Поступила в редакцию 12.09.2021
После доработки 16.10.2021
Принята к публикации 16.10.2021

DOI: 10.31857/S0320972522020026

КЛЮЧЕВЫЕ СЛОВА: αA-кристаллин человека, диабетическая катаракта, антиоксиданты хрусталика глаза, структура белка, шаперонная активность.

Аннотация

Целью исследования было оценить влияние пероксинитрита (PON, агент окислительного стресса при диабете), метилглиоксаля (MGO, диабет-ассоциированное реактивное карбонильное соединение) и их одновременного воздействия на структурные и функциональные характеристики αA‑кристаллина человека (αA‑Cry) с помощью различных методов спектроскопии. Кроме того, с помощью метода тензиометрического анализа и метода динамического светорассеяния были определены такие параметры, как поверхностное натяжение и размеры олигомеров обработанного и необработанного белка. Наши результаты показали, что инкубация PON и MGO с αA‑Cry человека приводит к образованию новых хромофоров, вызывает изменения в структурах этого белка (от вторичной и до четвертичной), уменьшение размера белковых олигомеров и значительное усиление шаперонной активности αA‑Cry.

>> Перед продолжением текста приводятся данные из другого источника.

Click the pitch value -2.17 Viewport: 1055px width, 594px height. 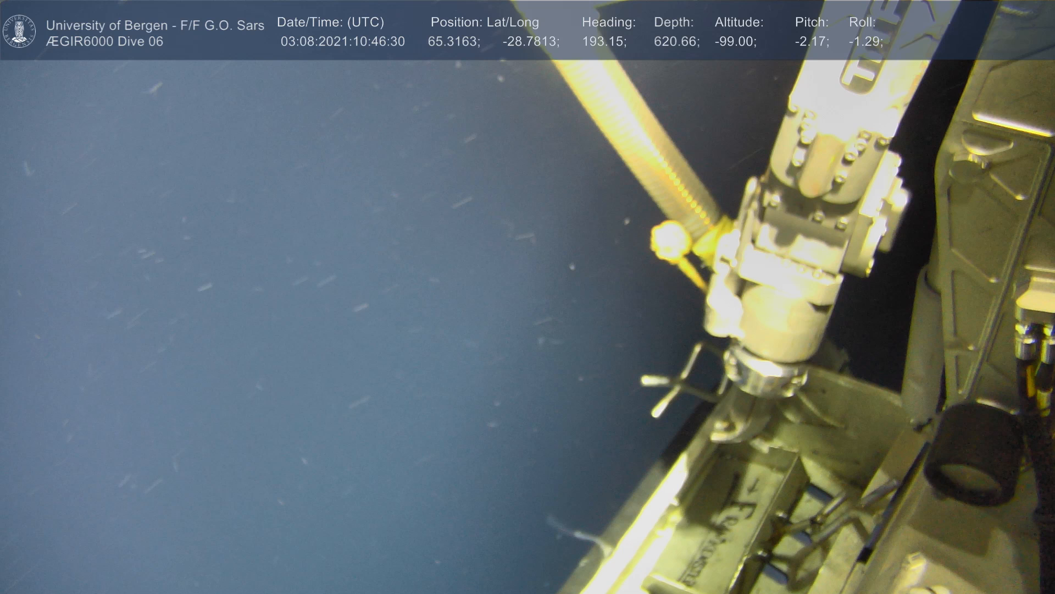click(x=812, y=41)
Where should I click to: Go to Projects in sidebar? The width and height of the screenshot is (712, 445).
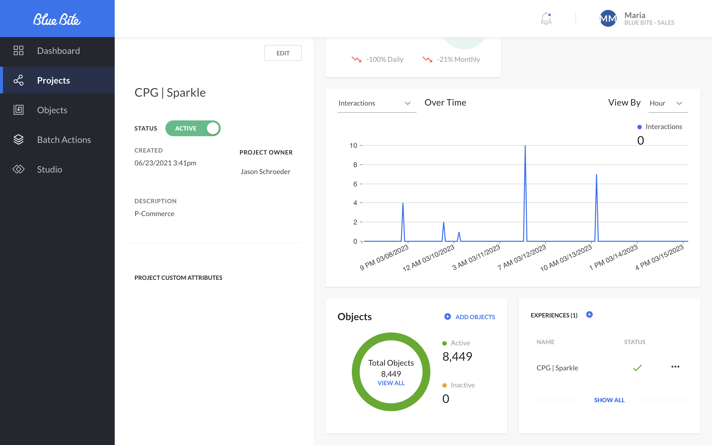coord(54,80)
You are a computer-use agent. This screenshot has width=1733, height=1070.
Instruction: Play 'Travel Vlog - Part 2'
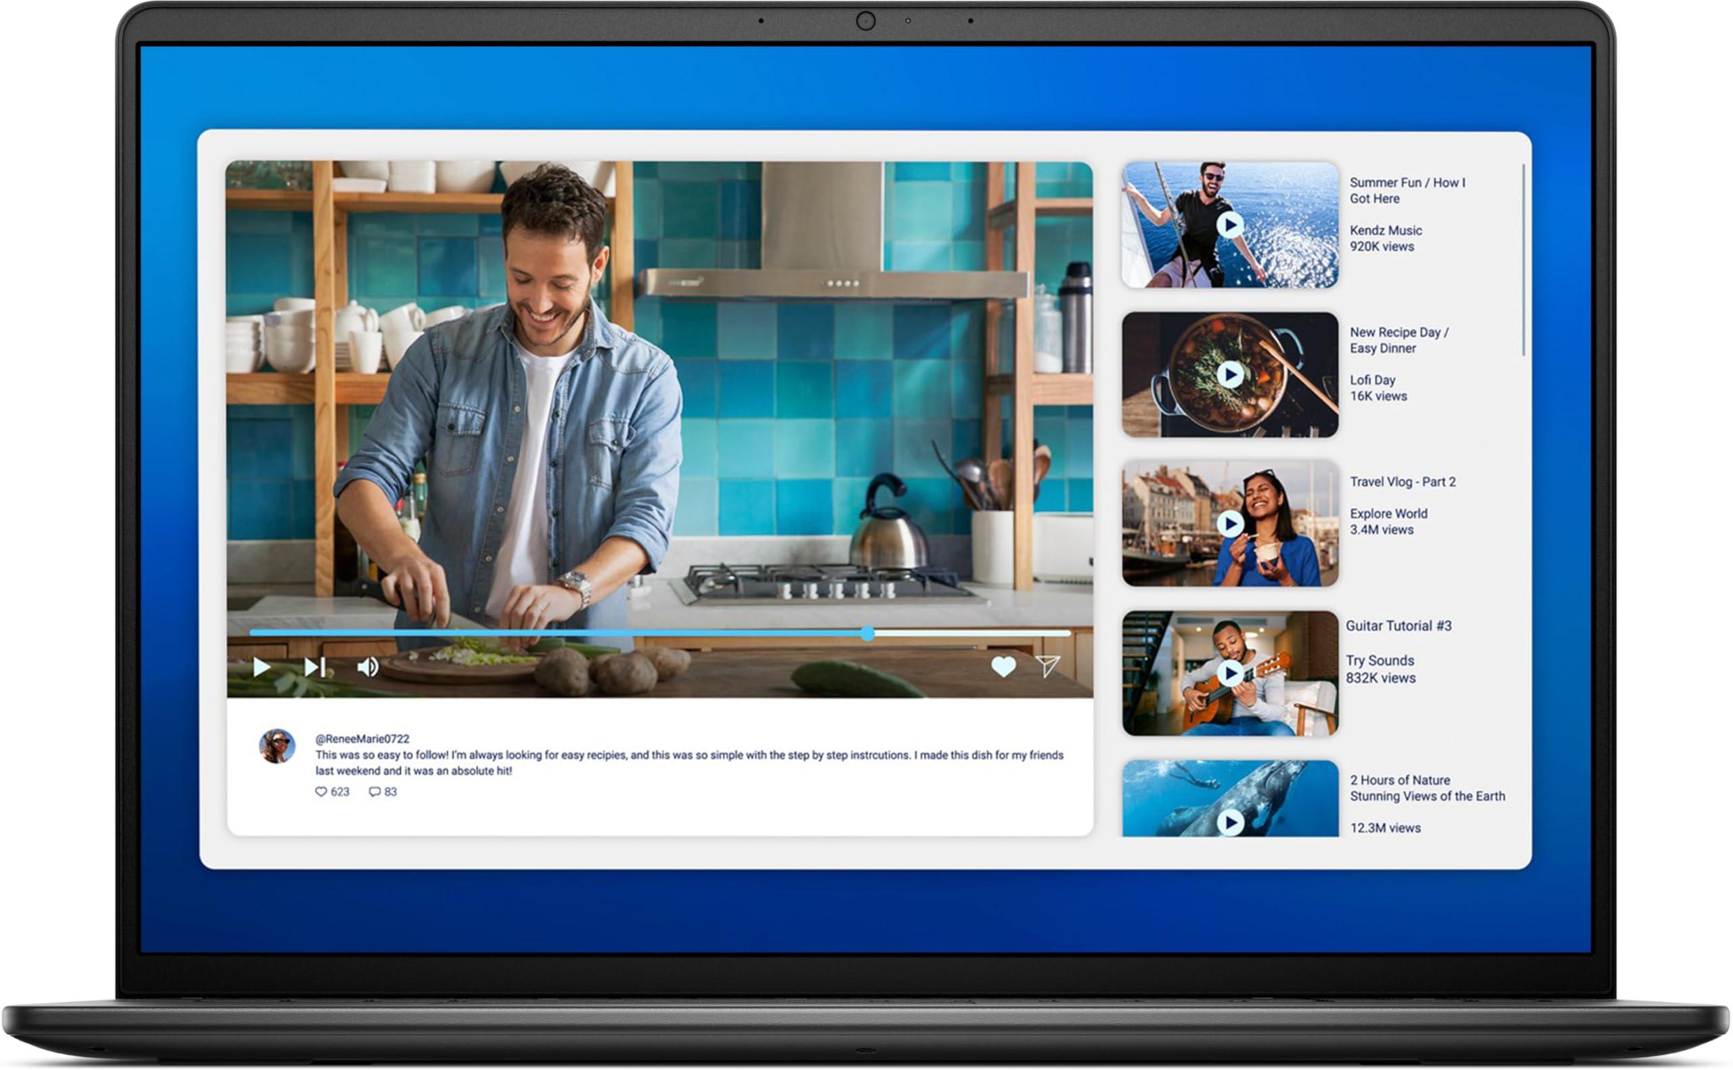point(1229,524)
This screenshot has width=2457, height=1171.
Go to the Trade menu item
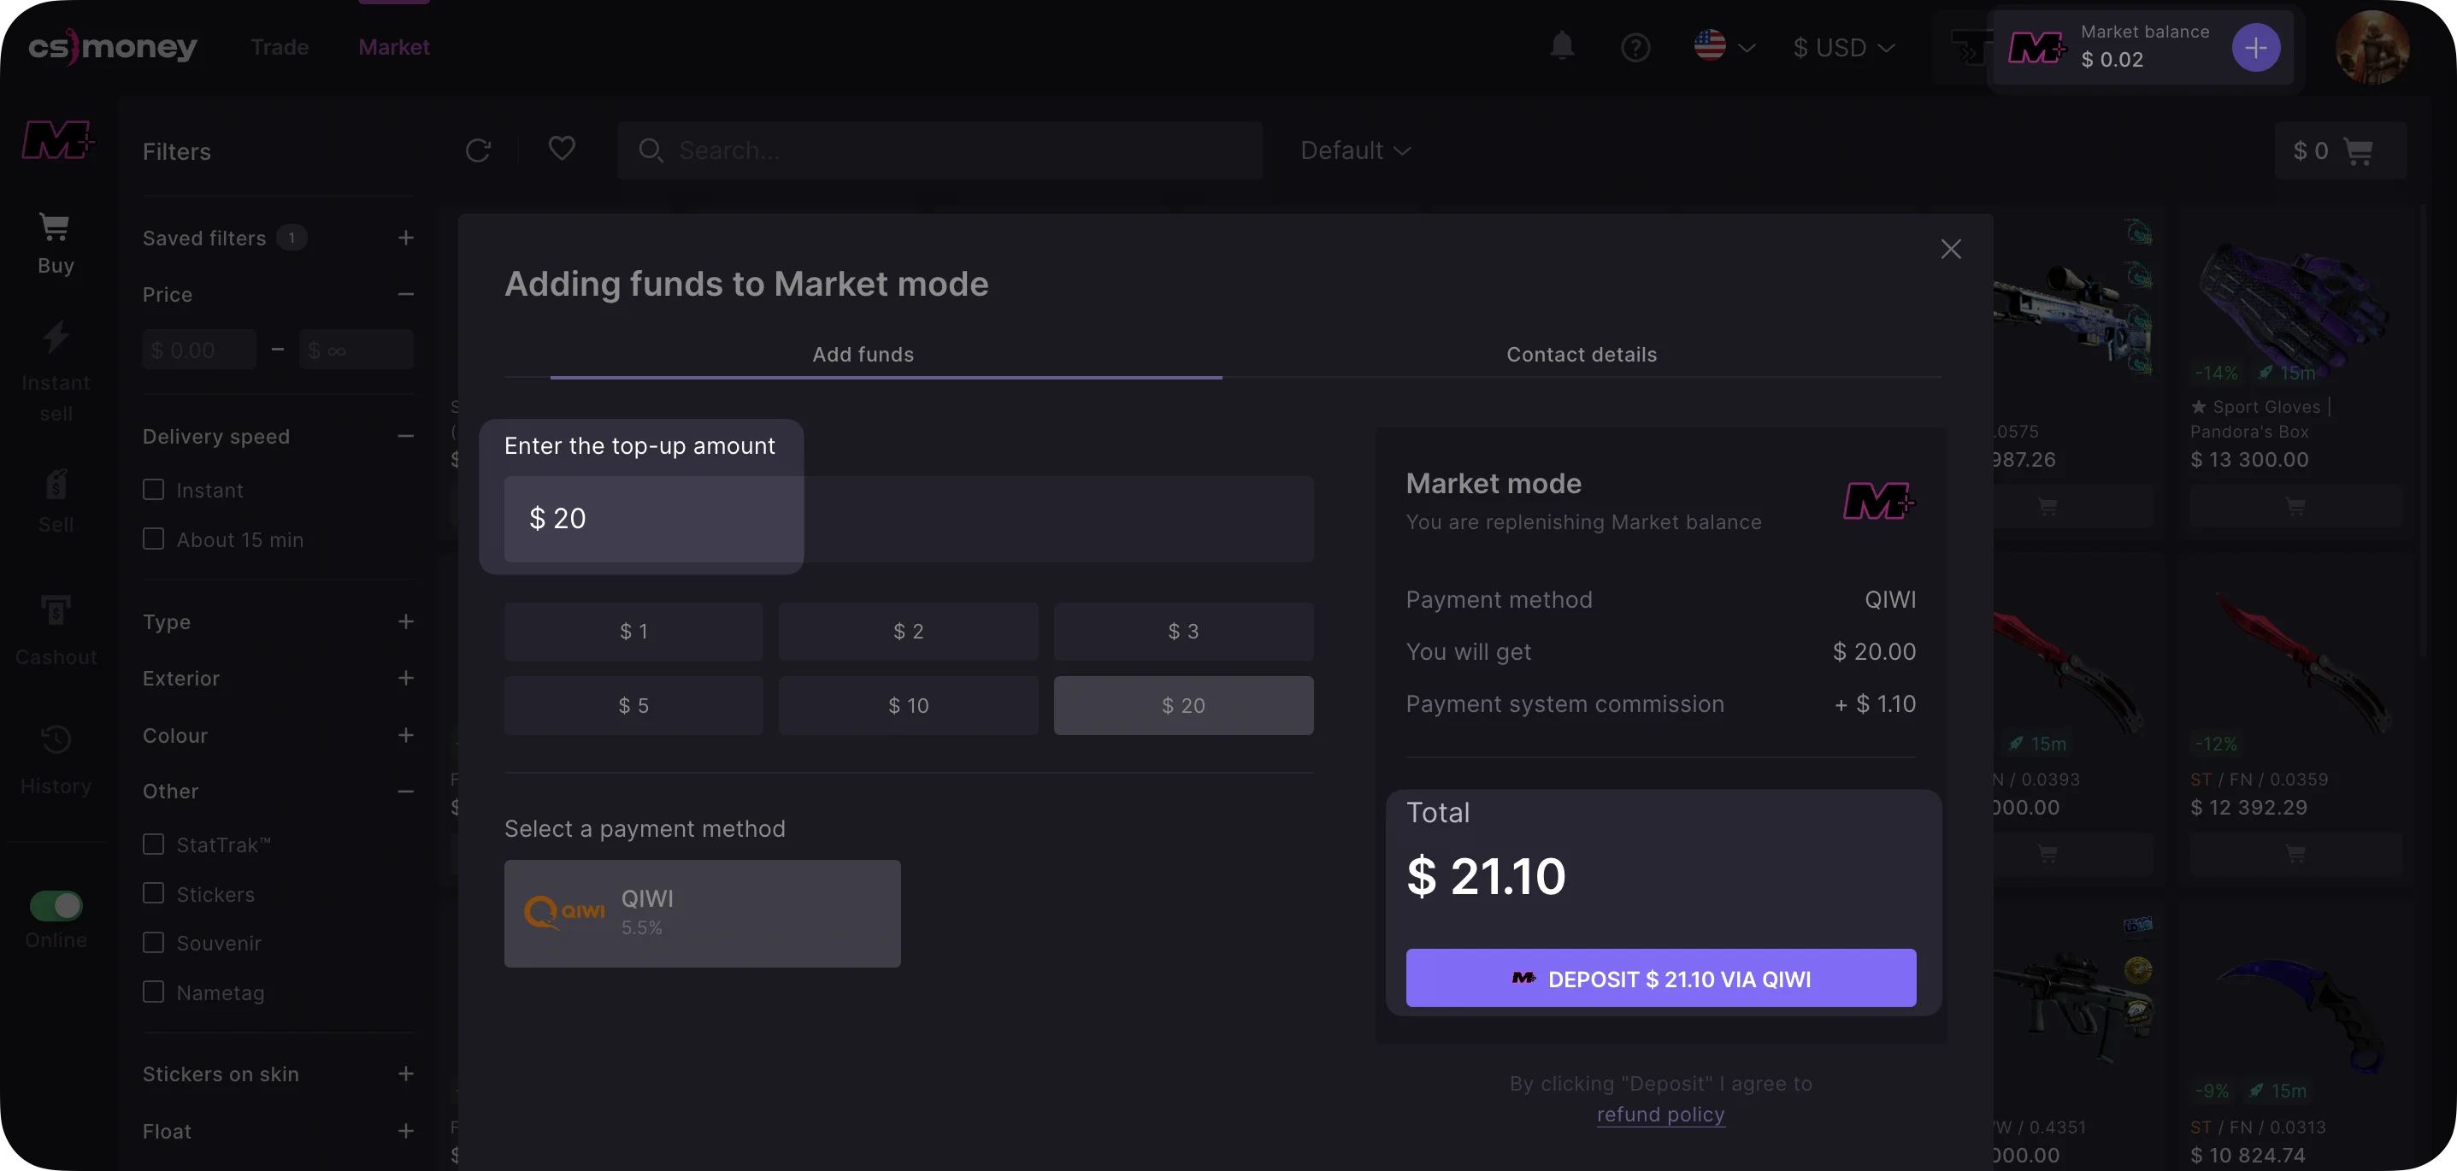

Для отмены действия протестированных химических соединений применяли аскорбиновую кислоту и глутатион (основные компоненты антиоксидантной защиты хрусталика глаза). Как ожидалось, оба изученных антиоксиданта в значительной степени предотвращают образование высокомолекулярных агрегатов белка αA‑Cry (по результатам SDS-ПААГ). Полученные нами результаты свидетельствуют о том, что антиоксидантная защита клеток хрусталика, в частности глутатион, может обеспечивать эффективную защиту от быстрого возникновения и прогрессирования диабетической катаракты, предотвращая деструктивные реакции высокореактивных метаболитов, ассоциированных с сахарным диабетом.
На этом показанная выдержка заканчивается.